In terms of eating disorders, again you are right, the media has the greatest impact, and parents for sure, but that does not mean the current go green/slow food movement is not a concern. When I see a healthy kid panic, literally panic, over food choices or a young woman say her anorexia started with trying to go green and be healthy, it bids me pause. Food is tricky business. Thanks. Take care, hj
All of this was made a bit easier by having a grocery store in town that doesn't equate valuing local food with snobbery or elitism. The guy in front of me paid with food stamps, the granny behind me paid in change. Mine was the only bumper sticker covered hybrid in the parking lot. It's funny when the snobby elitists at the NYT accuse me of living in a fantasy world, or of being an unrealistic food snob. Last week I bought my groceries at an indoor farmers market where there were 35 local producers. I don't think there was anything elitist about people with dirt under their nails making a living. The farmers market took place in our high school that's a crumbling piece of crap. Most people around here buy local because it's quality, we support one another, and it's not made hard by a lack of opportunities to do so.

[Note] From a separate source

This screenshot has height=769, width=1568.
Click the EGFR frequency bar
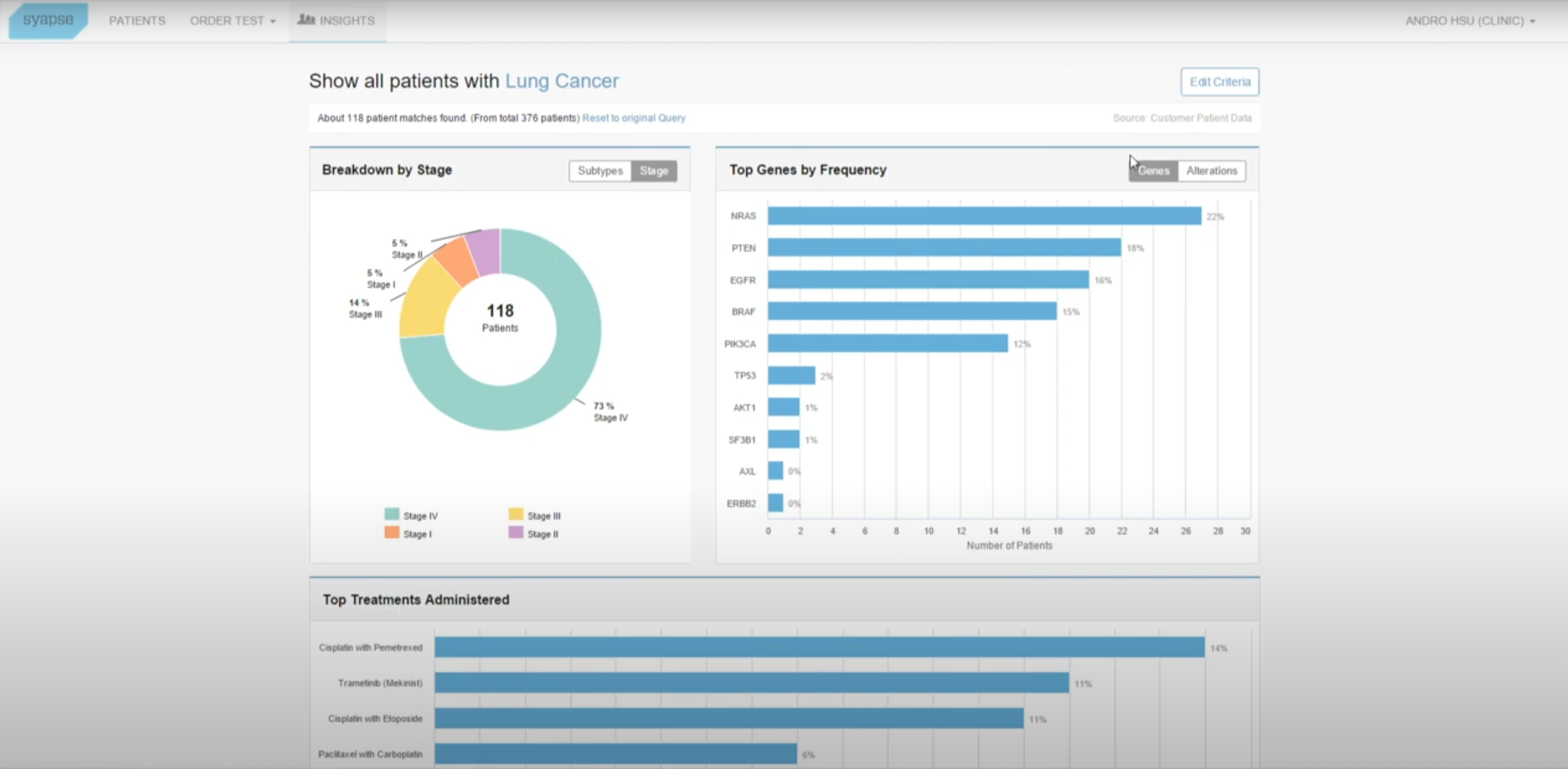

That last factor would make interesting reporting for the NYT...if they did that anymore. Can't see why anyone pays to read a bunch of self-important opinion anymore. Unless they need the clean paper to wrap some nice, delicious spring lamb chops....
I grew tired of being alternately ignored by (as far as my demographic and viewpoints) and offended (or really, patronized as you point out) by the NYT years ago. When I visit my parents I read it for free to remind myself of what I'm not missing.
We all want to move away from monocultures and pesticides, but we can't reform our agricultural system on the backs of the poor. Big Agriculture makes for cheap green beans and, whatever your thoughts about Big Agriculture, cheap green beans are an unalloyed good.
Locavores talk a lot about what's to be gained by growing, shopping, and eating locally, but I have yet to hear a viable plan for how they're going to keep produce affordable.
It is a commonly held misconception that this form of eating is more expensive, but I would direct you first to the recent Leopold Center study that refutes this @
http://www.leopold.iastate.edu/news/newsreleases/2009/121409_prices.html
And then to a piece I wrote for Grist.org a while back debunking KFC's $10 meal deal challenge @
http://www.grist.org/article/colonel-of-truth/
Then consider that cheap food is only cheap because of massive tax-payer funded subsidies to massive corn and soy producers (and wheat, and rice, and cotton). A reexamination of that would help put out prices in line.
And all of this does not yet touch on the true, hidden costs of cheap food. Might be cheap at the check-out counter, but you pay later in health care costs and environmental damage.
Yup but they are only the canned or frozen variety (yecch) and that's only the best Big Ag can do.
Buying the fresh ones in the produce section of the market isn't profitable for Big Ag.
JScott -- Yes, freezing vegetables (ripe, at their nutritional peak) is one way to make produce affordable. And if you think you can't make excellent food out of frozen vegetables (I don't defend canned), come to my house for dinner and I'll show you different. The Trader Joes' haricot vert in my freezer are way better than the woody, tasteless local beans I paid $6 a pound for over the summer.